しかし、金融屋や保険屋という人種は、専門家ですら理解の難しい複雑な金融商品を編み出して、素人を喰い物にする連中である。ここでは逆に、難しい数学用語によって喰い物にされる。メリウェザーがいなかったら、こうした数学者たちに実験の場を与えることはなかったのだろうけど...

3. 金融工学の相対性理論 = サヤ取り商法
経済循環における投資の役割は、流動性を形成することである。だが、LTCMの戦略は、流動性などはどうでもよく、相対価値戦略にある。サヤ取りこそが、メリウェザーの基本形というわけだ。というより、業界全体の体質であろう。
市場で相対価値が生じる最も基本的な形は、先物と現物であろう。つまり、将来価値と現在価値の差益を求める仕組み。原理的には、将来価値は現在価値に収束するはず。その前提では、購入時に将来価値と現在価値の差が大きいほど、差益が得られることになる。つまり、相対価値戦略とは、相対的な関係を持つ金融商品において、その双方のスプレッド(格差)を狙う取引術である。

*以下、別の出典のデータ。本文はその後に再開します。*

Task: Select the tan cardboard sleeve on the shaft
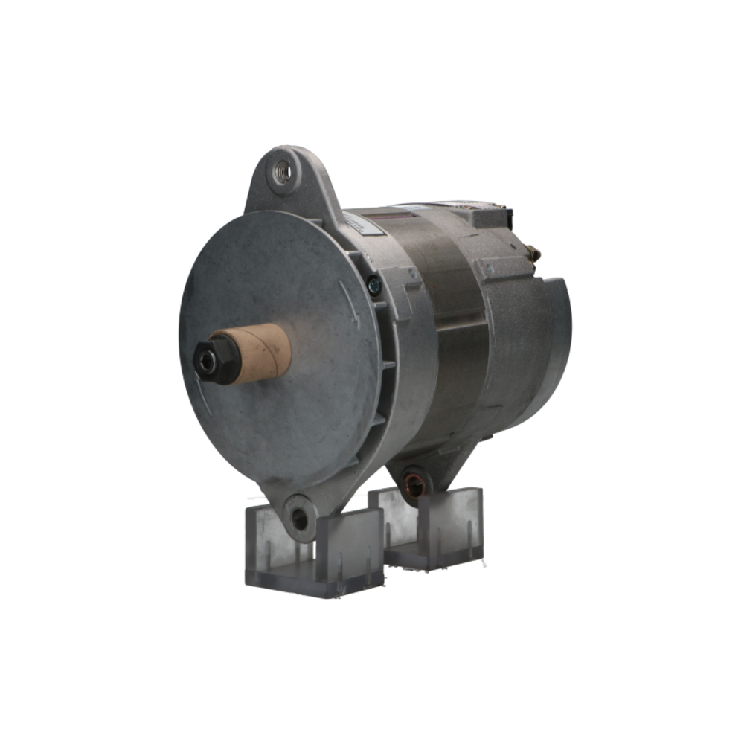[260, 352]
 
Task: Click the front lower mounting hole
[300, 519]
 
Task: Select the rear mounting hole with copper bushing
[414, 484]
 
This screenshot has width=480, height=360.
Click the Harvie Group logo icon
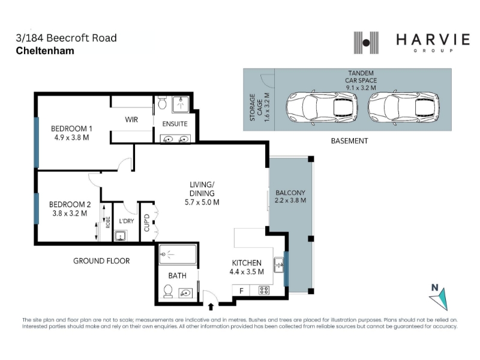click(366, 43)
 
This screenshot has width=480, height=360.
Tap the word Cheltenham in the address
click(45, 50)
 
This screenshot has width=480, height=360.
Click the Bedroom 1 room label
click(71, 128)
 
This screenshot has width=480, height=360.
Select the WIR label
click(131, 119)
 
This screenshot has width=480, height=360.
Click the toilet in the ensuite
click(162, 103)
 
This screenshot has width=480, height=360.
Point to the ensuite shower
click(181, 104)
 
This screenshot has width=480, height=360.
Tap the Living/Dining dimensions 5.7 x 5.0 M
click(202, 202)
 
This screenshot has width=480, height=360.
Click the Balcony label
click(290, 193)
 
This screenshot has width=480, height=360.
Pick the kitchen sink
click(279, 265)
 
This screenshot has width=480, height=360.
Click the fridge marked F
click(241, 290)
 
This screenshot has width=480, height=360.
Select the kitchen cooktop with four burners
click(263, 290)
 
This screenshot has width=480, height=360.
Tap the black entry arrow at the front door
click(211, 307)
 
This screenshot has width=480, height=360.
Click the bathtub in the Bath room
click(178, 254)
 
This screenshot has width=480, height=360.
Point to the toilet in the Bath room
click(168, 291)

本書が紹介する住宅ローンの仕組みは興味深い。それは、PO債(Principal Only)とIO債(Interest Only)である。借り手が、住宅ローンを途中で借り換える場合、元のローンは一括返済される。多額の元本が一気に支払われ、利息プールへの支払いは、そこで途絶える。その元本のみの証券が、PO債である。一方、当初の契約どおりに月ごとの利払いのみを行う証券が、IO債である。つまり、IO債は、借り換える人が増えると値を下げ、借り換える人が減ると値を上げることになる。
1993年頃から、米国では借り換えブームが起きたという。ベトナム戦争後、初めて住宅ローン金利が 7% を割り込み、ベビーブーマー世代が一斉に利払いの節約に走ったという。IO債は明らかに低すぎる水準まで急落。そこに目を付けたLTCMは、IO債を買いまくり大儲けする。その基本原理には、イールドカーブ取引による戦略がある。金利がある期間に限って、これといった理由もなく通常の水準から乖離していると、すかさず介入。例えば、中期の金利が短期を上回り、長期に肩を並べそうな水準であるような場面で一連のアービトラージ取引を仕掛け、この中期の出っ張りが消える方向に賭ける。こうした複雑な取引を物色する眼力は鋭い。1994年の米国債権市場の混乱が、ドイツ、フランス、イギリスの国債と、それぞれの先物とのスプレッドが拡大、そこにLTCMが飛びつき利益を上げる。あるいは、日本株ワラントと東証株価指数オプションとのアービトラージにも目をつける。その性格が、ロシア債にも手を出すことになる。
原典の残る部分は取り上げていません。